No son buenos tiempos para la libertad en general y para la libertad de expresión en particular. En lugar de defender el derecho estamos centrados en remarcar los límites y en condenar a quienes los superan. La última semana ha sido prolija en ejemplos. La legislación sobre la protección de datos ya levantó el primer muro. La interpretación sobre el delito de odio también permite condenar por ejercer el derecho a expresarse. En muchos casos el revuelo mediático y el argumentario político elevan una gamberrada, una expresión excesiva, amenazadora o irreverente, que seguramente merece una sanción, a un caso de interés general y a condenas demasiado duras.
Es curioso comprobar como la necesidad de preservar algunos derechos como la salud, la seguridad del tráfico, la intimidad, el honor, la igualdad de sexos, ha generado la aprobación de normas represivas, que limitan la libertad de los vecinos de esta sociedad cada día más compleja. Y al amparo de los agravios surgen las ideologías radicales que dicen defender la democracia ante los abusos, cuando en realidad se encontrarían más cómodas en un totalitarismo «de los nuestros». Ya casi nadie cree que la libertad de expresión consiste no tanto en decir lo que uno quiera sino en respetar las opiniones que no compartimos.

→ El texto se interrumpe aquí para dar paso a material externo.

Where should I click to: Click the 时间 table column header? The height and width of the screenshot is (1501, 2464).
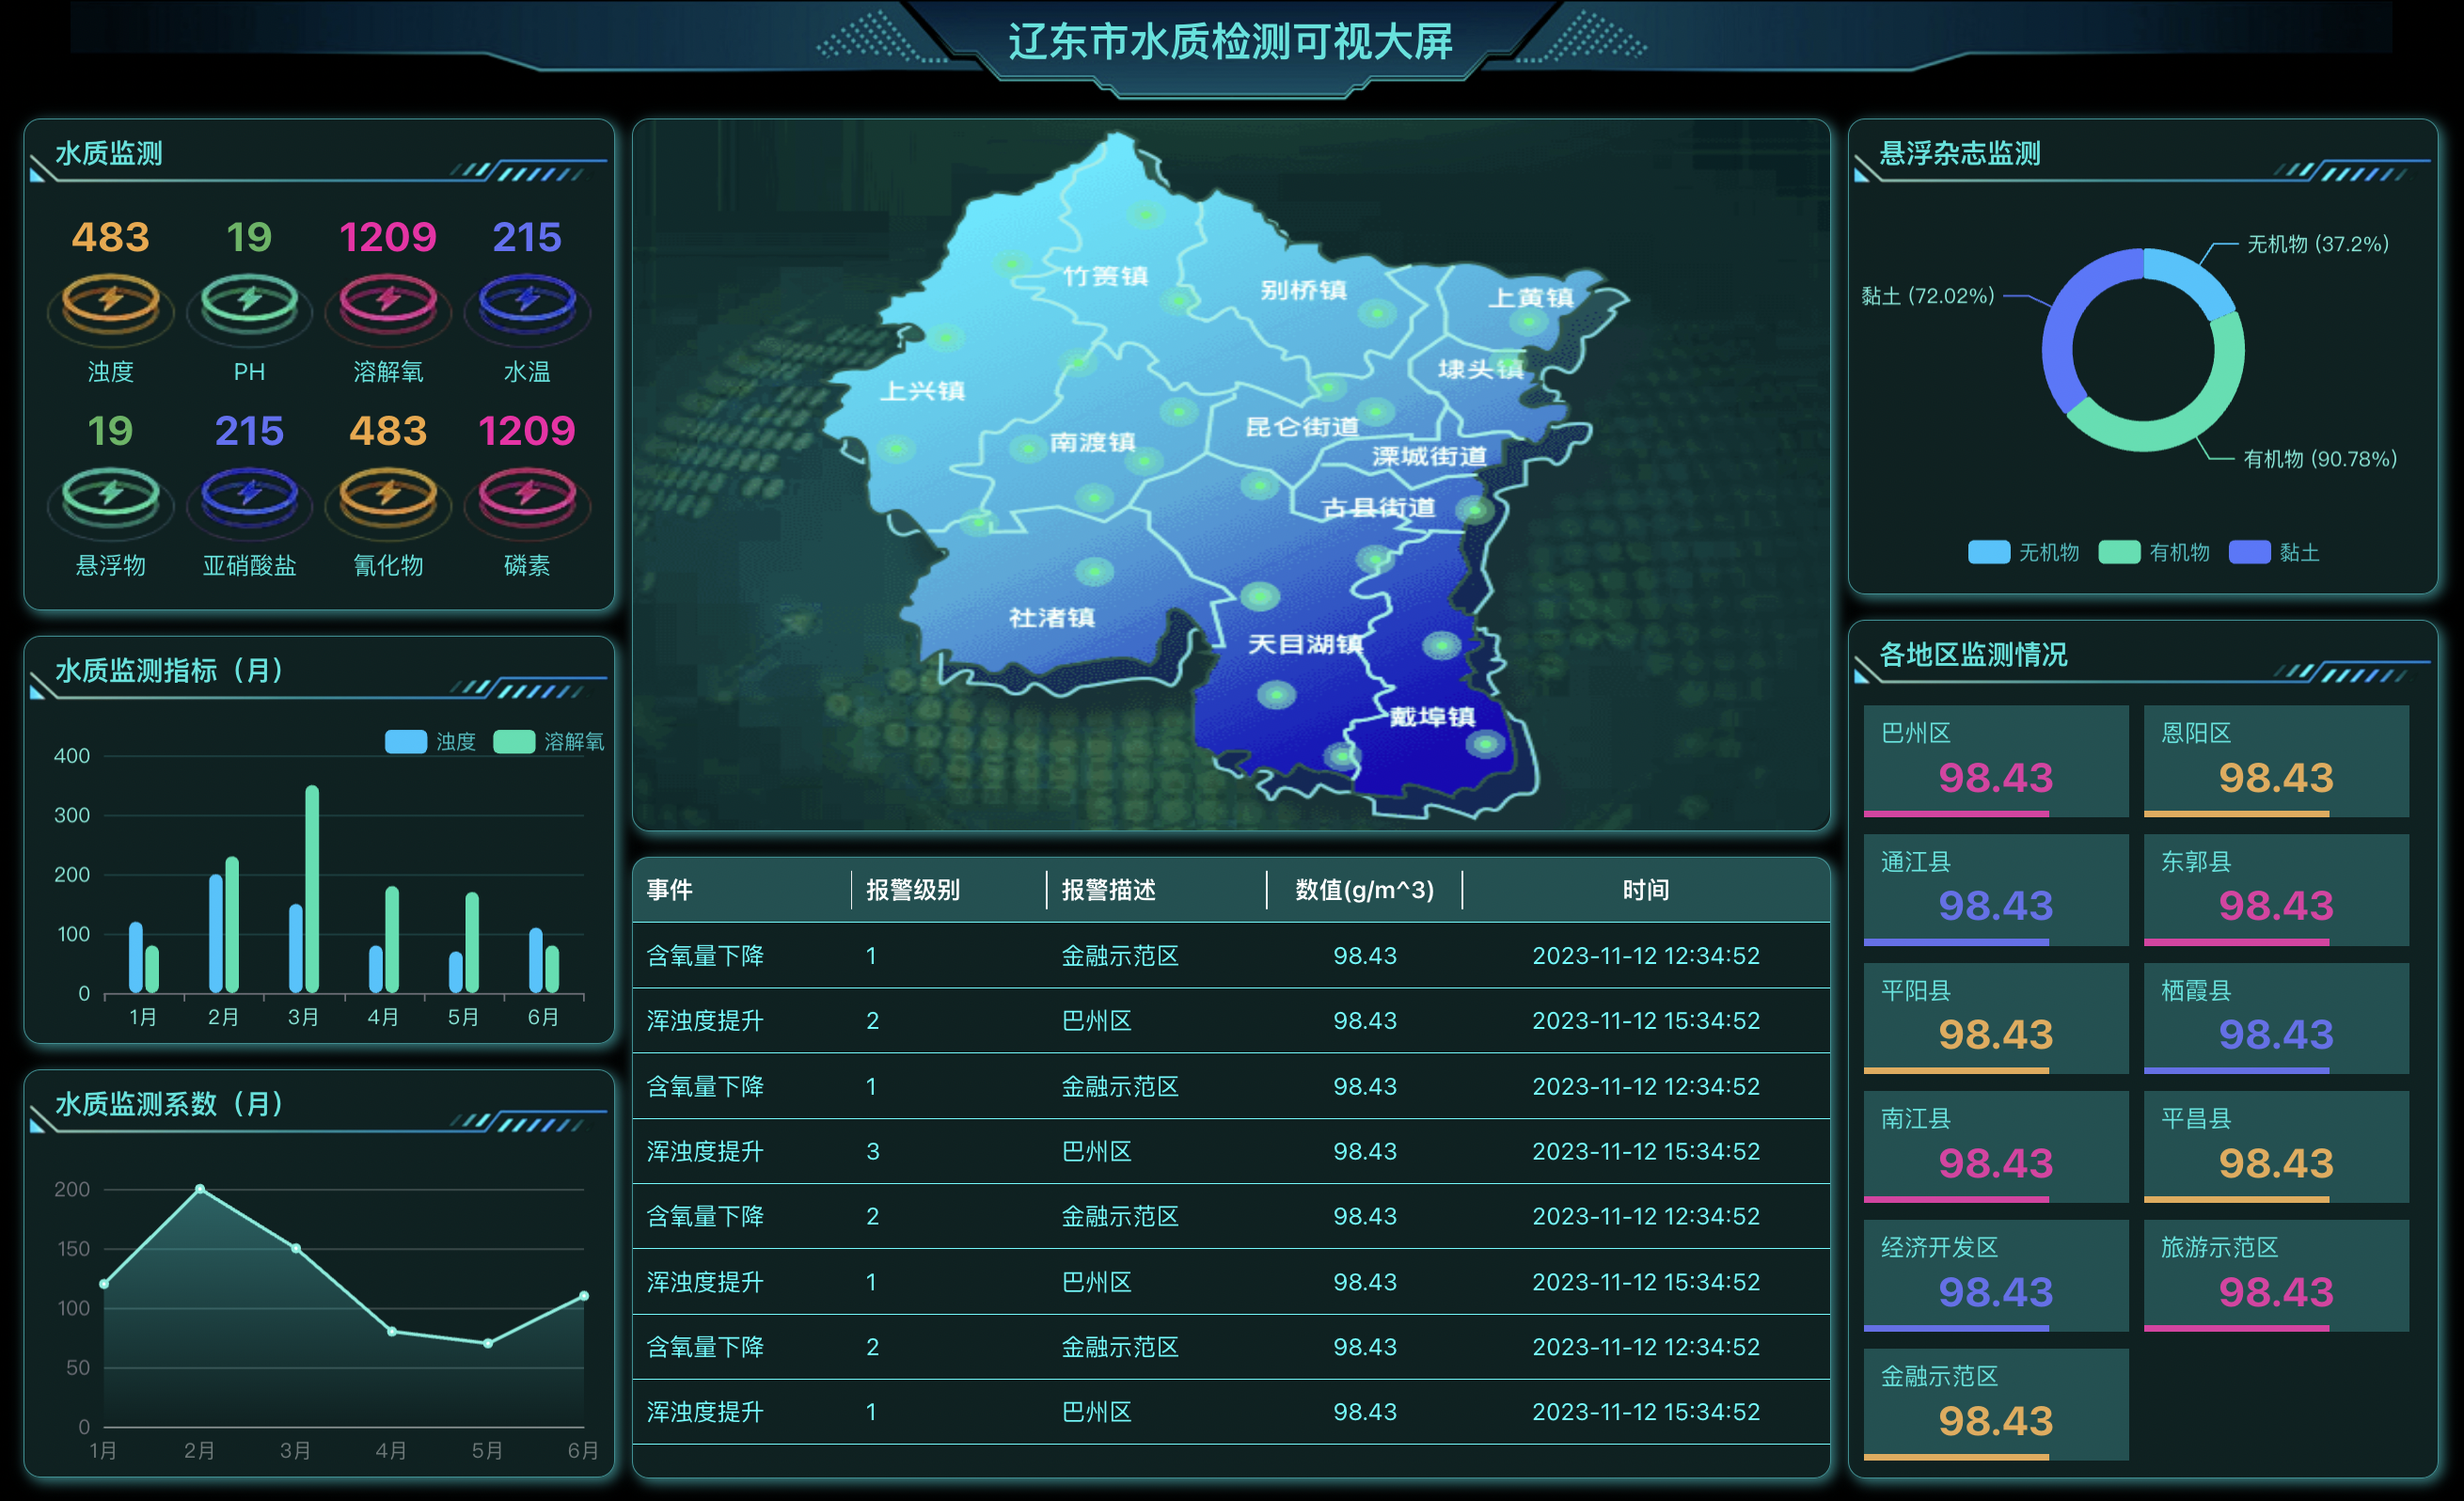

En materia de expresión, las redes se llenan de noticias falsas, insultos, acusaciones anónimas, que si fueran consideradas al pie de la letra saturarían los juzgados. Muchas veces quienes se enfurecen por estas opiniones después vociferan las contrarias.
Los políticos ya no generan la energía que transforma la sociedad, sino que acomodan su discurso a las corrientes para exhibir una luz más brillante en su cartel electoral. Por eso es el turno de los ciudadanos. Si no somos capaces de actuar como demócratas no culpemos al sistema de sus errores y miserias. Un poco más de generosidad y menos radicalismo.